THE PROBLEM: Taking the listing below, restate word for word each line from the line with "How do I perform: Enable" to the line with "Task: Click the 3", ends included, and stop there.

==== EXTRACTED DATA ====

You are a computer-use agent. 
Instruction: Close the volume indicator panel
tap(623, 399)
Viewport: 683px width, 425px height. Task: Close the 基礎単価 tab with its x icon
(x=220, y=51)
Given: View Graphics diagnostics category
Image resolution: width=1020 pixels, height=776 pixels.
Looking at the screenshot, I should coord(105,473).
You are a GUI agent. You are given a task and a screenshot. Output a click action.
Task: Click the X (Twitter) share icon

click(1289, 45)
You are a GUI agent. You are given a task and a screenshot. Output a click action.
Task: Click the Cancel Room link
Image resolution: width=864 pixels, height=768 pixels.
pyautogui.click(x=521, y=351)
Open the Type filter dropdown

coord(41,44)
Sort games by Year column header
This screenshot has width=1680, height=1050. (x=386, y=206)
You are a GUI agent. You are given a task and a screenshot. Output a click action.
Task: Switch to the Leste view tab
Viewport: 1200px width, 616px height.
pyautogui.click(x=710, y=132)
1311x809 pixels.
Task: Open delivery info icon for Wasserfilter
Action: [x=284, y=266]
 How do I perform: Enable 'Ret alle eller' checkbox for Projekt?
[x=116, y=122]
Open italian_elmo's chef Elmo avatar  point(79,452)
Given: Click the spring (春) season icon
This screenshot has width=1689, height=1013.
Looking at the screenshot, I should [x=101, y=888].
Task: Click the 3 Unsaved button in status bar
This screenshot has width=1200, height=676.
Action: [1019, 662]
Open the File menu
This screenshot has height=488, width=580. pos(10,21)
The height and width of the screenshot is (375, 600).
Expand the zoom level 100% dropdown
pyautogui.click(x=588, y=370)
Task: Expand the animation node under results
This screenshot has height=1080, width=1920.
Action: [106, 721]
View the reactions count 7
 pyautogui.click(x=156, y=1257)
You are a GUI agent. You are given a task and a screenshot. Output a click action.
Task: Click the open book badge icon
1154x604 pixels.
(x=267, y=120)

====

ANSWER TO THE PROBLEM:
 How do I perform: Enable 'Ret alle eller' checkbox for Projekt?
[x=116, y=122]
Open italian_elmo's chef Elmo avatar  point(79,452)
Given: Click the spring (春) season icon
This screenshot has width=1689, height=1013.
Looking at the screenshot, I should [x=101, y=888].
Task: Click the 3 Unsaved button in status bar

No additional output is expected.